# [EXERCISES TO COMPLETE]
1: According to the FK Auda article, in which two years did the club win the Latvian Cup?
2: Please pick up the FK Auda history after its final sentence and carry it forward.

Auda
- Full name: Futbola klubs Auda
- Founded: 1969; 57 years ago
- Ground: Skonto Stadium Mežaparks Sports Village, Rīga Audas stadions, Ķekava, Latvia (some games)
- Capacity: 7,000 (Skonto)
- Owner: Andrey Vilenkin
- General Director: Fransis Žustēns Zodeugans
- Head coach: Didier Zanetti
- League: Virslīga
- 2025: Virslīga, 5th of 10
- Website: fkauda.lv
| Home colours | Away colours | Third colours |

= FK Auda =

Latvian football club

Futbola klubs Auda (FK Auda) is a Latvian professional football club, playing in the Latvian Higher League, the highest division of domestic football. They are based in Ķekava, near the capital Riga, however, recently they have been playing most games in stadiums in Riga. Auda won their first ever major trophy in the final of the 2022 Latvian Cup, repeating this in 2025.

==History==

The history of Auda goes back to 1969, when the football team of the fishing kolkhoz 9. maijs first appeared in the lower divisions of the Soviet Latvian championships. This team played its home matches at the Auda Stadium in Vecmīlgrāvis, Riga, later renamed the Alberts Šeibelis Stadium after the former Latvia national football team captain Alberts Šeibelis. The club played in the lower divisions of Latvian football, its only seasons in the top league came in 1986–1987 but those also did not bring good results.

After the restoration of the independence of Latvia, n 1991, after the collapse of the kolkhoz system, the kolkhoz was transformed into the joint stock company Auda, with the name of the football team being changed as well. In 1991, under the management of Valerijs Leitāns and Juris Docenko, Auda made its debut in the top division of the Latvian championships, the Virslīga. In a competition among 20 teams, Auda finished 15th. The following season, the former 1930s team RFK was refounded on the basis of the Auda squad. Under this name the team, including many young players, participated in the 1. līga (the second division of Latvian football) from 1992 to 1994. But results which would correspond to the name of RFK did not come, so in 1995 the team reverted to its former name of Auda. The following three years it played in the third division, the 2. līga.

# [SUPPLIED DATA]
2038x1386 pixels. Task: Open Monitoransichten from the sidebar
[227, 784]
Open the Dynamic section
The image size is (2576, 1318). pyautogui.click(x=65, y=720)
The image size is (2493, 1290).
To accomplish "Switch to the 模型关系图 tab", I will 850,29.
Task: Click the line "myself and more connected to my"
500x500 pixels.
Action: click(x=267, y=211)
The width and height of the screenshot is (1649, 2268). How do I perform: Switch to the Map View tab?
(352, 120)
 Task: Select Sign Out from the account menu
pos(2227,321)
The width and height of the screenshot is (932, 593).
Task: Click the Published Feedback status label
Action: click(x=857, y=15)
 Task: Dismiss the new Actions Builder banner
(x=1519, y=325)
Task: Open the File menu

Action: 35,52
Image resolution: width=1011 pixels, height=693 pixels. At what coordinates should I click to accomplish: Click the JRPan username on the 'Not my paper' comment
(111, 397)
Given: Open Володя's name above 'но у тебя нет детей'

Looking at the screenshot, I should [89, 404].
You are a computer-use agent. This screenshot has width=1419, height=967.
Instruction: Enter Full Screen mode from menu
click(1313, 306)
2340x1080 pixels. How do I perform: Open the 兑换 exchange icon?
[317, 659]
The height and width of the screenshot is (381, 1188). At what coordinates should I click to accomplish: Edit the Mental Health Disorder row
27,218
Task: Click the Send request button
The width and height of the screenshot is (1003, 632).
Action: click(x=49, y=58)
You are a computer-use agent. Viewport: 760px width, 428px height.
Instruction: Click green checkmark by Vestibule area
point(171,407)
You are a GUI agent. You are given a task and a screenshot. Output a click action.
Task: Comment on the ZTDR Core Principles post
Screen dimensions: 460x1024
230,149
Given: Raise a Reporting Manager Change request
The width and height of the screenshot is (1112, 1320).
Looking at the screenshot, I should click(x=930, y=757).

# [OUTPUTS BY TASK]
1: 2022 and 2025

2:
In 1996, Auda was a completely new team which played in the 2. līga. In 1997, the young Auda players claimed the top spot in the table of their Latvian Second League zone, but in the finals in two games lost to the FK Valmiera reserve team, nevertheless gaining promotion to the 1. līga. After several years in the Latvian First League, Auda became league champions in 2001 and were promoted to the Virslīga. After three seasons in the top tier, in 2004 Auda was relegated back to the 1. līga for the next 17 years.

On 15 October 2005, Auda played its first game at its new 520-seat stadium, the Audas stadions, in Ķekava, the centre of Ķekava Municipality. In 2007, FK Auda and FK Alberts merged into a new club - FK Auda/Alberts, later going their separate ways.

After a long stint in the First League, FK Auda achieved promotion once again and returned to the Virslīga in 2022. On 19 October 2022, Auda won their first ever major trophy by beating RFS 1–0 in the final of the Latvian Cup. This also secured them European football for the first time in their history.

In the 2023 season, under Simo Valakari, Auda finished 3rd in the league and qualified for the 2024–25 UEFA Conference League qualifiers. At the end of the season, Valakari departed for Riga FC and Filipe Almeida from Portugal took over as the new head coach. Slovenian Zoran Zeljković led the team through the 2024 season, but was replaced by Jurģis Kalns before the start of the 2025 season. During this time, Auda switched from playing in Ķekava to the more spacious Skonto Stadium in Riga, with occasional home matches played in Mežaparks Sports Village in Mežaparks.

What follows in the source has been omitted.